Tom Broughton, editor

Look past the $61.7bn (£43.9bn) loss reported by AIG this week and you will find a piece of fancy footwork by the US government. A third bailout and a wholesale restructuring allows AIG’s toxic assets to be stripped from the business, wrapped up and placed in a dusty box in the cellar of the Federal Reserve. Meanwhile, AIG’s going concerns are getting close attention in order to restore confidence and dress them up for the shop window in the next quarter (see pages 9 and 16 to 17).

Lex Baugh, boss of AIG UK, admits that a stake will be sold in the international general insurance business. And the AIG brand is set to disappear from the UK within weeks. Who would have predicted that 12 months ago?

This process needs to happen fast, as the fundamentals of the regulatory system are undermined every time AIG UK wins a client on price alone while its parent is underwritten by the American taxpayer. Of course, Baugh would point to the business being separately capitalised, regulated and managed. And when its UK results appear next week, it is likely to be given a clean bill of health with a combined operating ratio in the early nineties. But this is an issue of principle. It is important to acknowledge the global implications of AIG’s meltdown but, back on the British high street, the situation creates unfairness and disparity at a time when risk management of capital adequacy is driving every insurer to restructure its business. This can’t carry on for much longer. The question now is: who will benefit, who will seize the opportunity?

Maso’s next step

When Philippe Maso landed in the AXA hot seat last April, they said he was too French, too disengaged and too different for a market full of clients needing his love (see pages 9 and 18 to 19).
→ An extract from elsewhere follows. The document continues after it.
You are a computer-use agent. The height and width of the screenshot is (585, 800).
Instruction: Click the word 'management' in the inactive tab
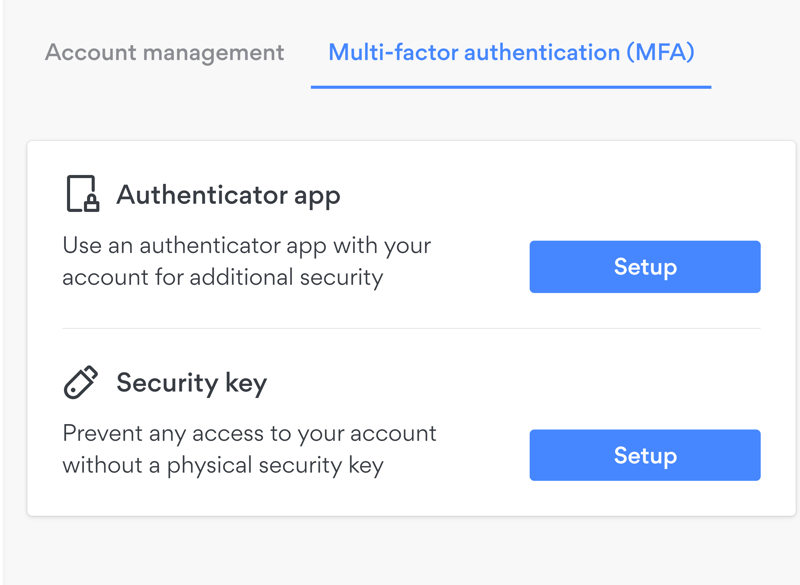[x=213, y=53]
But over the past 11 months, he has developed local knowledge, market intelligence and a desire to overhaul service standards, while also navigating the financial crisis. Maso accepts that the insurer-owning broker model may not be the right path for AXA and he has reluctantly signalled that Bluefin could be sold for the right price. Any such move would prompt another round of structural change in a broking market craving stability. But then perhaps Maso has one eye on a troubled insurer he could snap up to define his own legacy.